Hemoglobin in red blood cells in our blood carries the oxygen necessary for tissues. In case of insufficiency or defect in hemoglobin production, oxygen transport cannot be carried out sufficiently, and complaints such as pallor, weakness, fatigue, palpitations, developmental retardation develop as a result of decreased oxygen in tissues and organs.

What are the Causes of Mediterranean Anemia?

Mediterranean Anemia (Thalassemia) is caused solely by hereditary causes. One in every 40-50 people in Turkey and one in every 10 people in Antalya, Adana and the Southeastern Anatolia region carries the genes that can cause thalassemia. People have two genes for a trait; one is inherited from the mother and the other from the father. For Mediterranean anemia to occur, at least one of the two parents must be a carrier or have the disease. If the parents do not have the disease gene, the offspring will not have it either.

In case of carriage, the disease does not occur. It is important to inform people who are only carriers so that they can have healthy children in the future. Since the risk of thalassemia is especially high in consanguineous marriages, it is very important for these people to have the necessary tests done before marriage.

Symptoms and Treatment Methods

The symptoms of thalassemia vary depending on the severity. It usually starts to show symptoms a few months after birth. Mediterranean anemia can mimic iron deficiency due to symptoms such as pallor and fatigue. Therefore, it can be confused with anemia.

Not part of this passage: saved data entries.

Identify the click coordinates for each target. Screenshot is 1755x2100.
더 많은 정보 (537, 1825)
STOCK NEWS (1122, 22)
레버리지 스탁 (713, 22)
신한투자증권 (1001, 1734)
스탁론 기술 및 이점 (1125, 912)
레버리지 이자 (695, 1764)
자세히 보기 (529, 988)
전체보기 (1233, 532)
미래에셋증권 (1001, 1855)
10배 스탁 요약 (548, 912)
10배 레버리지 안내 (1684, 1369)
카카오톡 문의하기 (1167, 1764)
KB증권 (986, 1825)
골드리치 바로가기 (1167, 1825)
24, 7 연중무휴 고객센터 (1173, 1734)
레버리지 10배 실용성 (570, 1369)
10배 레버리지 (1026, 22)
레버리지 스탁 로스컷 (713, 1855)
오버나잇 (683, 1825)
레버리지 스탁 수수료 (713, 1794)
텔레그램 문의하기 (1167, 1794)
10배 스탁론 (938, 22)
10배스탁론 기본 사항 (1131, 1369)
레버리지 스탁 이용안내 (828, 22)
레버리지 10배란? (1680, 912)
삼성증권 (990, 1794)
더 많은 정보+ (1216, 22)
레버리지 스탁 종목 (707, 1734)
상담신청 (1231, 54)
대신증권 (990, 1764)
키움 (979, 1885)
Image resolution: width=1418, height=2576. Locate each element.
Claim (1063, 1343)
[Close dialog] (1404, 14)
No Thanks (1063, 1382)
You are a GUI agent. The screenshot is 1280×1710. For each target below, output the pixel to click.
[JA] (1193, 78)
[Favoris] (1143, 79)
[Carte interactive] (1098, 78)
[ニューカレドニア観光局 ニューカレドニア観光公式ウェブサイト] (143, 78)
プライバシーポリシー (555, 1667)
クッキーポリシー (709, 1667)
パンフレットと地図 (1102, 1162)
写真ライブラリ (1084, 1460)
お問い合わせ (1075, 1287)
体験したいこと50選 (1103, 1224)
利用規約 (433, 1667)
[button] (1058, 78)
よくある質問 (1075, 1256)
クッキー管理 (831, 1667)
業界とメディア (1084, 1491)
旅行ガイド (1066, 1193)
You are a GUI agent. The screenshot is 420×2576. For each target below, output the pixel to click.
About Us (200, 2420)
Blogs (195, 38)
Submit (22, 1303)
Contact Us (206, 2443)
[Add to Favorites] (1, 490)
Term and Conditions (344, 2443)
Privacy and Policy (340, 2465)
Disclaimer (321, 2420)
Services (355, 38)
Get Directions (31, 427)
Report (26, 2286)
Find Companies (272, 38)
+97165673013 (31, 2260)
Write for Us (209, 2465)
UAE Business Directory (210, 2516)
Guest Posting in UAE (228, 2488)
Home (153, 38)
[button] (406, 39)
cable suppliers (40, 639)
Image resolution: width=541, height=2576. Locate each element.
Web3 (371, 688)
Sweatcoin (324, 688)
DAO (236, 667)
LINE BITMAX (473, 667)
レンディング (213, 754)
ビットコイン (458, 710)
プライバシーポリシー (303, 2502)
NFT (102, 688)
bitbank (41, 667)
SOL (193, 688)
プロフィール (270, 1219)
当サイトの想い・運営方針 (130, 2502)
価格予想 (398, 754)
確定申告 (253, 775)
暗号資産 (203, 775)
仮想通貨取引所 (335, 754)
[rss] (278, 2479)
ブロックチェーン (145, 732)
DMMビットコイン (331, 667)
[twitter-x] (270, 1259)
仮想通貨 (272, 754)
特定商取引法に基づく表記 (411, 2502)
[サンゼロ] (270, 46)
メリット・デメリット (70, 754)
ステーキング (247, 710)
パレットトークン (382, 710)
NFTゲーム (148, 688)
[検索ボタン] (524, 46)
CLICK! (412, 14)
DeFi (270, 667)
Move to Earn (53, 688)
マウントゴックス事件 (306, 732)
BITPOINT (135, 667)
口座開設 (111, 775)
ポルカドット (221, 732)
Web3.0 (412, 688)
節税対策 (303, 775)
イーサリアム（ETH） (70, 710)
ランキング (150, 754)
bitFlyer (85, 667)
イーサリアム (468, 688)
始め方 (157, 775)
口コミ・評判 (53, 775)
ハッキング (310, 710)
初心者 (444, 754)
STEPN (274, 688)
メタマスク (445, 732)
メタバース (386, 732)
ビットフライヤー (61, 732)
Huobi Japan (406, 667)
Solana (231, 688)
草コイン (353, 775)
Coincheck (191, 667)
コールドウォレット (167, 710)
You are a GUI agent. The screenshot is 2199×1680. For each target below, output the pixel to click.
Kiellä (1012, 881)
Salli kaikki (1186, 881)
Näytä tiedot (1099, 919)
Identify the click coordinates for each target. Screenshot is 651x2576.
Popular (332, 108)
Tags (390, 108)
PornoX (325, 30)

Patients are treated with regular blood transfusions. These transfusions are necessary for patients to survive. However, blood transfusions may cause iron accumulation. Therefore, it is important to monitor iron levels regularly and use iron excretion medications if necessary.

Bone marrow transplantation is currently accepted as the definitive treatment for thalassemia. It is performed by transferring stem cells from donors with appropriate tissue compatibility to the patient.

Mediterranean Anemia (Thalassemia) is a genetic disease and can be controlled with genetic counseling and appropriate treatment methods. It is of great importance for patients and carriers to follow the recommended steps in order to give birth to healthy children.